▶ Records to process:

===

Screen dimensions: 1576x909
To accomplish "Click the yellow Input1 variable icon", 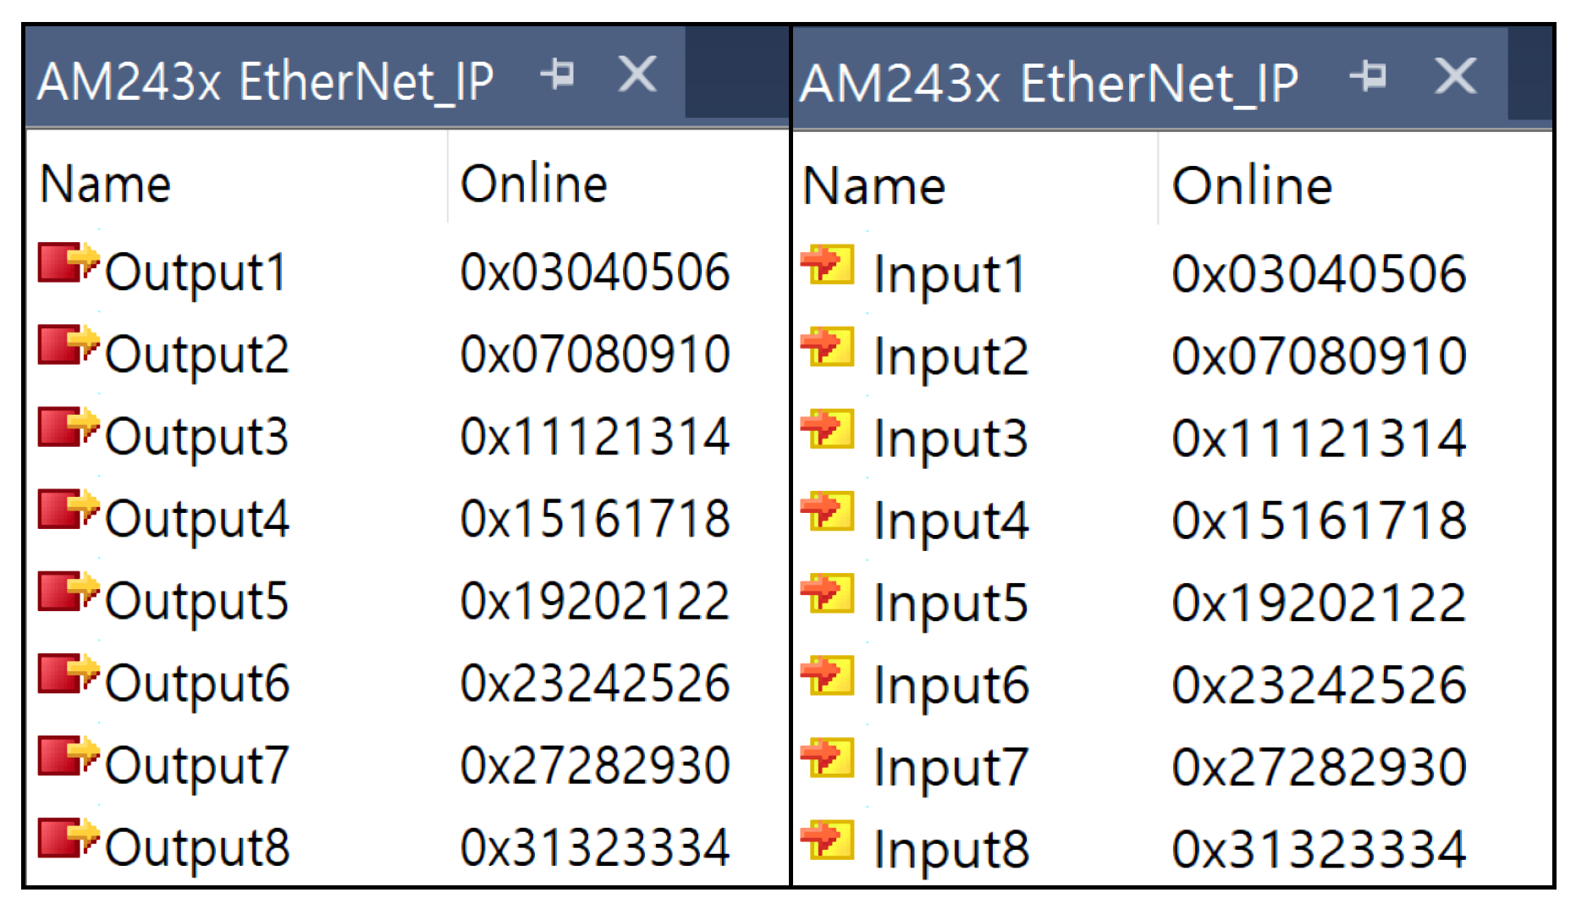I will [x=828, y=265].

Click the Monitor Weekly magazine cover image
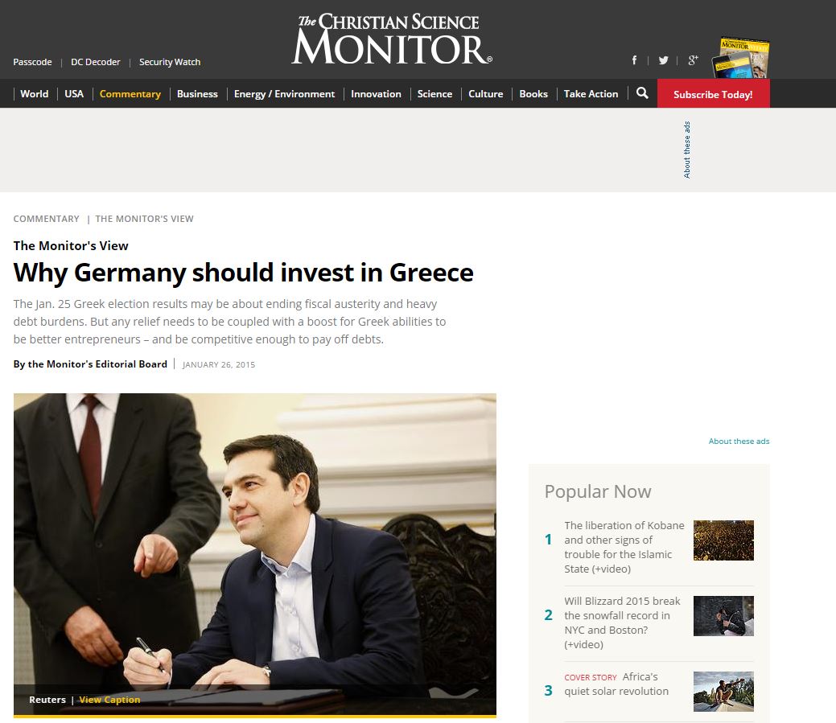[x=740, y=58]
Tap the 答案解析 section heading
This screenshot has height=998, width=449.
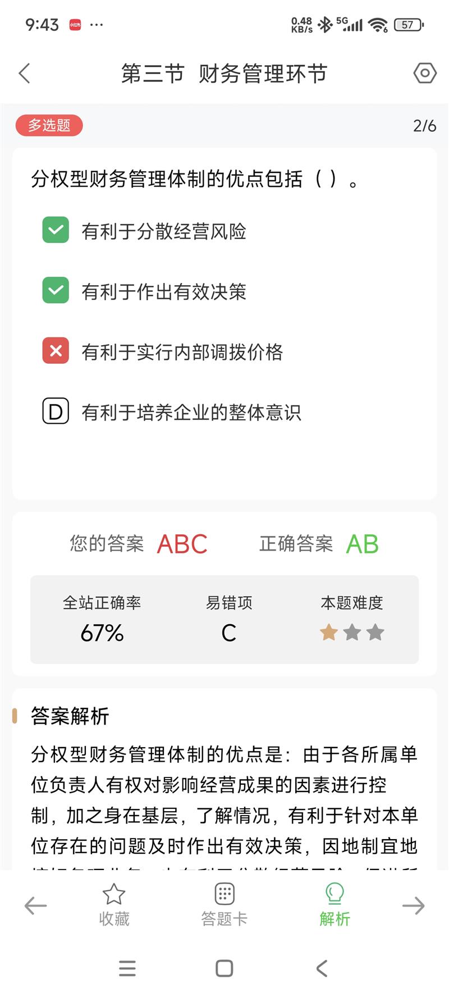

===

Copy the entries word for word, beginning with the line that contains "Click the Monitor Weekly magazine cover image" and continuing through the end of the entries. Leave the pictures out of your answer.

Click the Monitor Weekly magazine cover image
[x=740, y=58]
Tap the 答案解析 section heading
This screenshot has height=998, width=449.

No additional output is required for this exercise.